Artificial intelligence has come a long way since we were first introduced to robots like R2-D2 and C-3PO in the Star Wars universe. As AI evolves, so does its prevalence in the healthcare space. From risk assessment to diagnosis and treatment of diseases, technology, when used collaboratively with the physician, can help provide highly impactful and effective patient care.
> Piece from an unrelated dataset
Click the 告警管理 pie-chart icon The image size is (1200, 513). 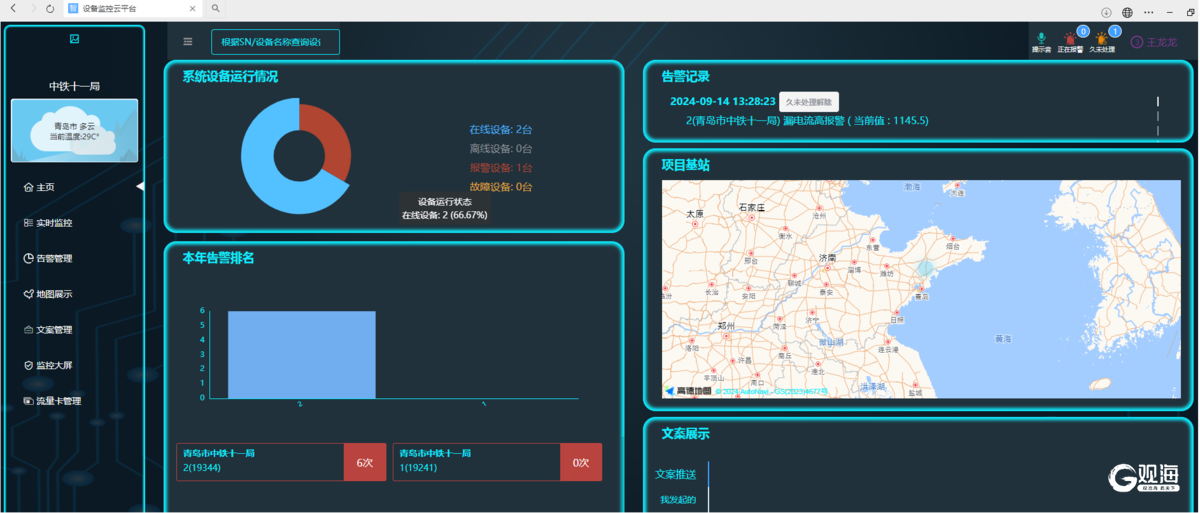tap(29, 258)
Here's a look at some of the ways in which artificial intelligence has begun to reshape the future of healthcare and the potential challenges these advancements pose.
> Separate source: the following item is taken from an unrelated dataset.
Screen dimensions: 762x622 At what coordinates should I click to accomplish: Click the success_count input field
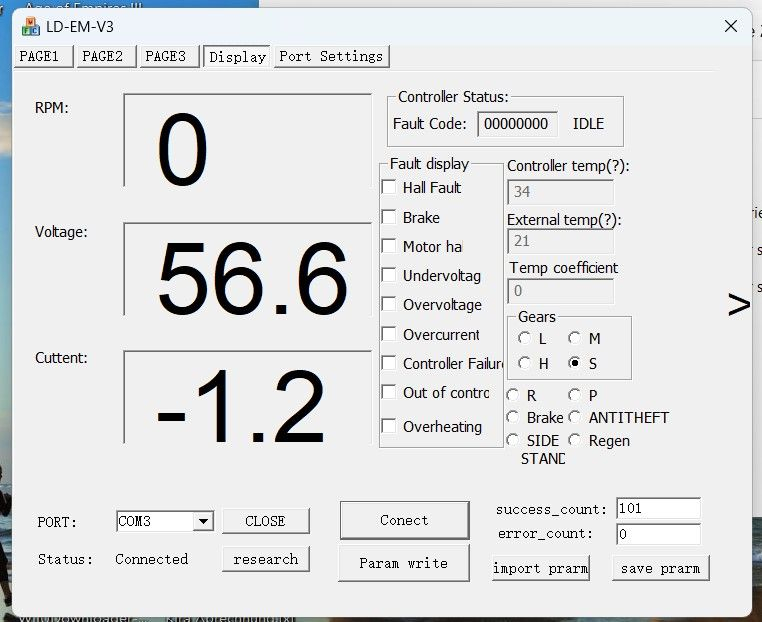click(657, 509)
Machine & Medical Device Intelligence
From cars that can parallel park themselves without driver assistance to smartphones that provide limitless information - like videos of breaking news stories or e-commerce apps that can feed your new fitness addiction with a tap of your finger - the consumer marketplace relies heavily on smart devices.
In the healthcare space, medical devices are an essential part of monitoring patient vitals during surgery or while in the ICU. When incorporated into the medical environment, AI has early detection capabilities; identifying complications or deterioration in the infancy stages to lower costs associated with hospital-acquired conditions and increase the rate of successful outcomes. Artificial intelligence can also be used for predictive modeling, to create customized treatment regimens, and build responsive implants or prosthetics with advanced capabilities.
IBM Watson Health and Israel-based company MedyMatch Technology are putting artificial intelligence to work. Together, they’re developing an algorithm that combines patient data, deep learning, clinical insights, and machine vision to detect bleeding in the brain after head trauma or a stroke. Researchers are also aiming to train AI to identify tuberculosis, one of leading ten causes of death across the globe, on chest X-rays – which would help screening efforts in TB-prone regions that lack access to radiologists.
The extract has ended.